Non c’è bisogno di avere un’opinione netta, i dubbi saranno dissolti grazie a una semplice sequenza di domande che riguardano i temi più svariati: quelli politici, i diritti lavorativi, i problemi economici.

Le risposte verranno confrontate con i programmi dei cinque candidati, successivamente una statistica mostrerà in termini percentuali con chi l’elettore condivide più idee.

Graficamente l’applicazione è molto semplice da utilizzare, e presto, assicura il developer Angelini, arriveranno anche le app dedicate alle primarie del PDL e alle prossime elezioni di aprile.

App, comunicazione 2.0 e elettori

Ovviamente questa applicazione va considerata con la giusta dose di ironia e leggerezza, ma la scelta di un candidato e il voto, lo sappiamo, sono questioni delicate.

Mi permetto perciò di fare una personale riflessione su come si sta muovendo la comunicazione del PD: una comunicazione politica svolta solamente online non ha nessun seguito sull’elettorato italiano se non viene accompagnata da un’azione a tu per tu.

Sono maestri in questo Beppe Grillo e Antonio Di Pietro che spopolano sul web ma parlano anche al popolo di problemi politici, sociali e economici con un linguaggio ordinario inserendo, molto spesso, espressioni colorite.

Va quindi bene personalizzare i social network e cercare un contatto virtuale con gli elettori, ma bisogna avvicinarsi agli elettori parlandoci faccia a faccia, perché la piazza resta pur sempre il luogo persuasivo di ritrovo.

La politica italiana si sta muovendo lentamente nell’ambito virtuale, bisogna, però, apprezzare chi rischia e sbaglia rispetto a chi non azzarda affatto.

È ancora troppo presto per parlare di «democrazia digitale», neanche Obama, attivista del 2.0, ci è riuscito durante le ultime elezioni.

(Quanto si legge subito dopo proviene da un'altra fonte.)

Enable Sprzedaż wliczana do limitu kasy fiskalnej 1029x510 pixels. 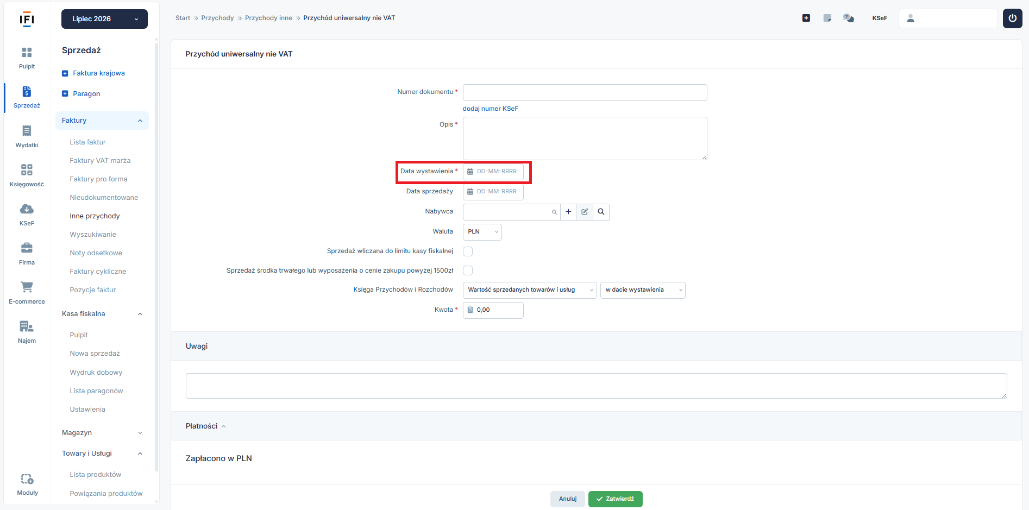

Ma ciò non significa che interagire sui social media non possa portare a un coinvolgimento dei cittadini raccogliendo le loro proposte, domande e contributi.

D’altronde, se non si inizia dalle fondamenta è inutile costruire castelli in aria.

Diamo la possibilità ai candidati del PD di sfoderare le loro capacità digitali e a campagna conclusa potremo trarre le somme.